Spoilers ahead for The Summer I Turned Pretty season three.New York City’s Bryant Park is never a serene place. But anyone walking by on July 16 prob
Spoilers ahead for The Summer I Turned Pretty season three.
New York City’s Bryant Park is never a serene place. But anyone walking by on July 16 probably heard even more noise than usual, thanks to hundreds of devoted fans who flocked to the lawn for a screening of The Summer I Turned Pretty’s third and final season. The two-episode premiere elicited shrieks and cheers, groans and gasps—a rapture familiar to Jenny Han, author of the best-selling YA trilogy on which the series is based. Twenty-five years ago, Han herself was hooked on the soapy love triangle at the center of another coming-of-age drama, Felicity. In one memorable episode, Scott Speedman’s Ben stands up Keri Russell’s Felicity when they’re supposed to meet in Bryant Park. The moment imprinted on Han; it’s partly why she wanted to hold her show’s premiere there.
Han has grown accustomed to the fervor her series induces, especially when it’s airing novel episodes. “Well, I went to the dentist and everyone was very excited,” she says with a laugh. “They’re like, ‘How does it end?!’ A lot of buzz at the dentist’s office.”
The Prime Video hit resumes after a four-year time jump to find Belly Conklin (played by Lola Tung) in her junior year attending the fictional Finch College with her boyfriend, Jeremiah Fisher (Gavin Casalegno). Jeremiah’s older brother and Belly’s ex, Conrad (Christopher Briney), is studying to be a doctor at Stanford University.
Sean Kaufman, Gavin Casalegno, Jenny Han, Lola Tung, Christopher Briney, and Rain Spencer attend The Summer I Turned Pretty Season 3 launch event.Michael Loccisano/Getty Images
The question of who Belly should end up with stokes opinions so fierce that the official Summer I Turned Pretty social media account issued an anti-bullying statement prior to the premiere of season three. “Cousins is our safe place,” the post reads, referring to the fictional shore town at the center of the show. “Everything good, everything magical. Let’s keep the conversation kind this summer.”
Briney has gotten used to the impassioned fan response. “We just try to live our lives as if nothing’s different,” he says. “I’m happy people are watching, but I’ve also gotta do my own thing—get back into the grind, find [another] job, you know.” The same can be said of Conrad, who has to miss his delayed mother Susannah’s (Rachel Blanchard) memorial in order to take a job at a Stanford clinic. Briney says that the emotional ramifications of his decision will be “quite severe.”

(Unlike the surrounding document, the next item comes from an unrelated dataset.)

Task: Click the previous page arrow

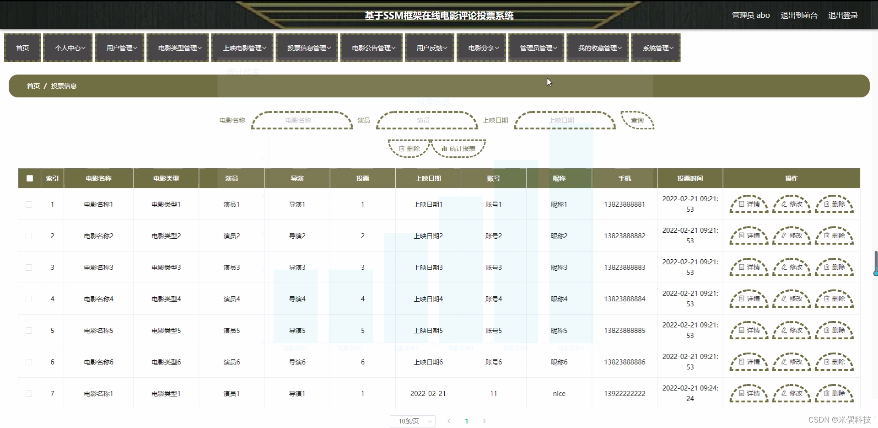Action: pos(448,421)
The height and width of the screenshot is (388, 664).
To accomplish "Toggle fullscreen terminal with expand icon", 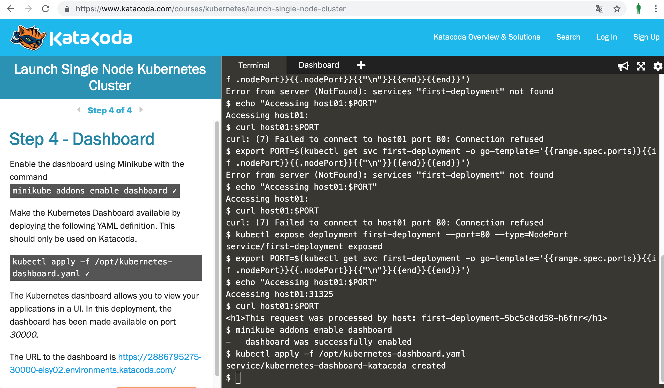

But Han has high hopes for a more grown-up version of Conrad, who has also been going to therapy since the events of the show’s second season. “I was excited for him to go to the West Coast and in some ways start fresh. It’s a lot harder to try out new things when you’re around the same people,” she says. “In a new place, there’s no preconceived notions or expectations on who you are and how you would behave in a situation. So being away from everyone, he’s been able to really explore who he could be…. He’s doing things that he used to love and then cut himself off from because he was in a not great place before. In the interim, I think he’s done a lot of healing.”
Jeremiah could stand to follow his brother’s example. He cheated on Belly during a spring break getaway to Cabo, following a pre-trip fight. Jeremiah believed they were broken up; Belly did not. “It’s pretty absurd that an argument that was so short and quick would cause Jeremiah to think that they were broken up,” says Tung, who plays Belly. “I appreciate how passionate everyone is about picking their sides.” For the record: She doesn’t think they were actually on a break.
Casalegno, who plays Jeremiah, is naturally more understanding. “I can see why both characters feel the way they do, and they are both very valid,” the actor, who is working internationally at the moment, tells Vanity Fair via email. “There are deeper things in both of their thought processes that have led them to this point in their relationship. What he did was wrong, yes, but it’s not always black and white.”
The ordeal has inspired intense online debate akin to Ross and Rachel’s break-related fiasco on Friends. “I think that Jeremiah genuinely thought that they were broken up. I don’t think Belly felt the same way…. It feels like a huge betrayal,” says Han. At the same time, “it wouldn’t feel great for anybody—even if both parties thought they were broken up—to open up Instagram and see your ex-partner with someone else so soon.” Does Han think that the Belly-Jeremiah break discourse will endure as long as Ross and Rachel’s has? “I mean, it would be an honor,” she says. “The fact that it’s even a debate just shows that it’s not really cut-and-dry.”